▶ _Problem details_
Copy out word for word the lines of the records below, from the line containing "This screenshot has" through the end of the records, both included. Leave the pictures out.

▶ _Task data_
━━━━━━━━━━━━━━━━━━━━

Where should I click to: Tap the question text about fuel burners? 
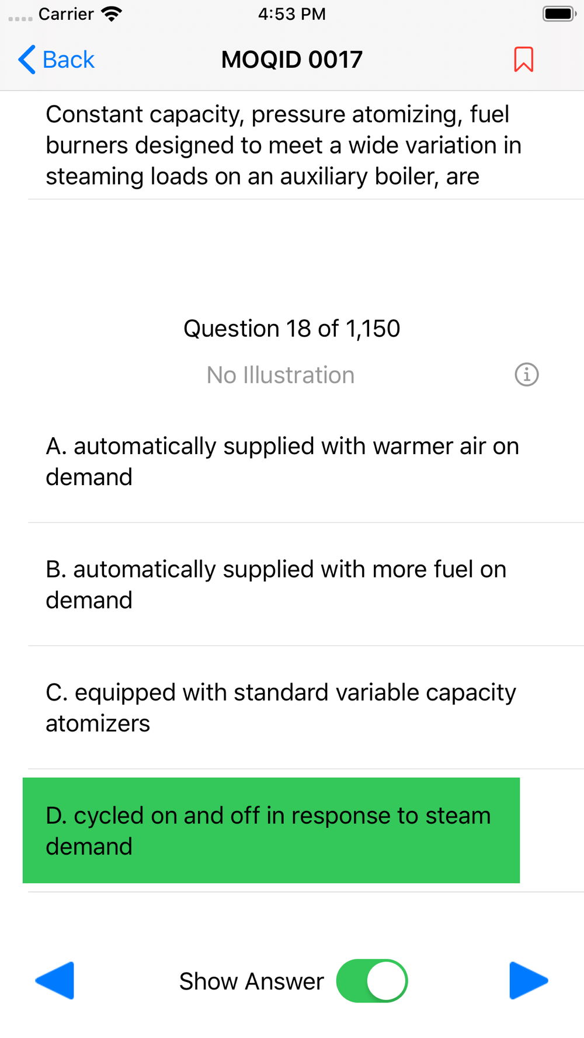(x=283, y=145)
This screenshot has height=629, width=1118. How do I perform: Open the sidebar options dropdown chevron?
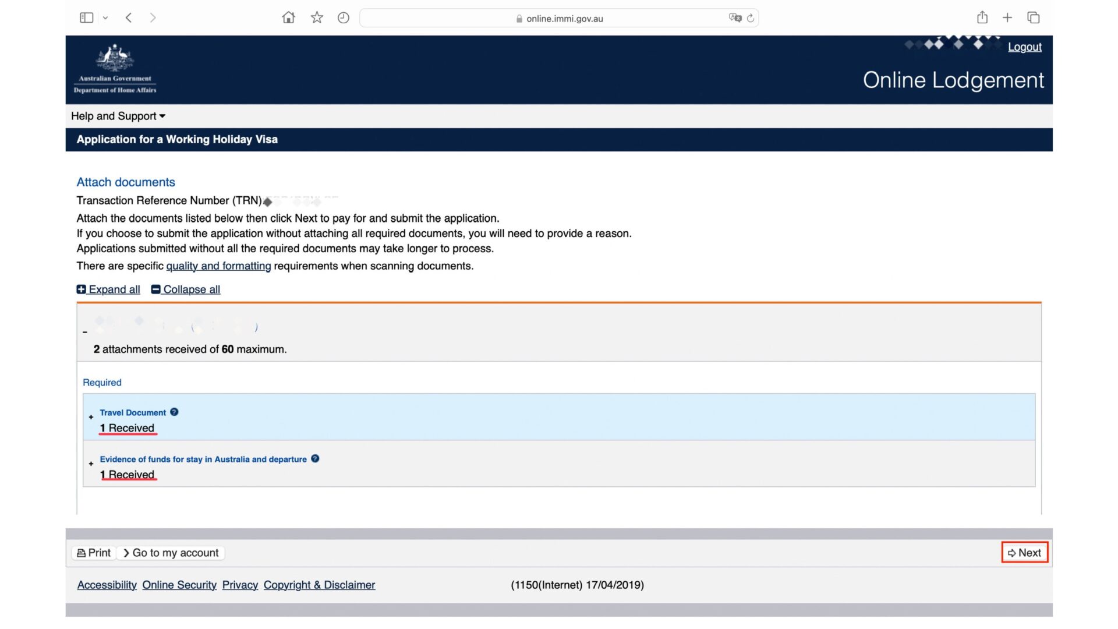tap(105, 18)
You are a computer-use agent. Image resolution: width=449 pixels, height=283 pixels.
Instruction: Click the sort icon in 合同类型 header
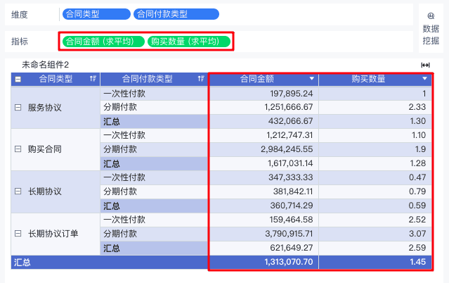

━━━━━━━━━━━━━━━━━━━━

▶ _Answer to the task_
This screenshot has height=629, width=1118. How do I perform: Open the sidebar options dropdown chevron?
tap(105, 18)
You are a computer-use agent. Image resolution: width=449 pixels, height=283 pixels.
Instruction: Click the sort icon in 合同类型 header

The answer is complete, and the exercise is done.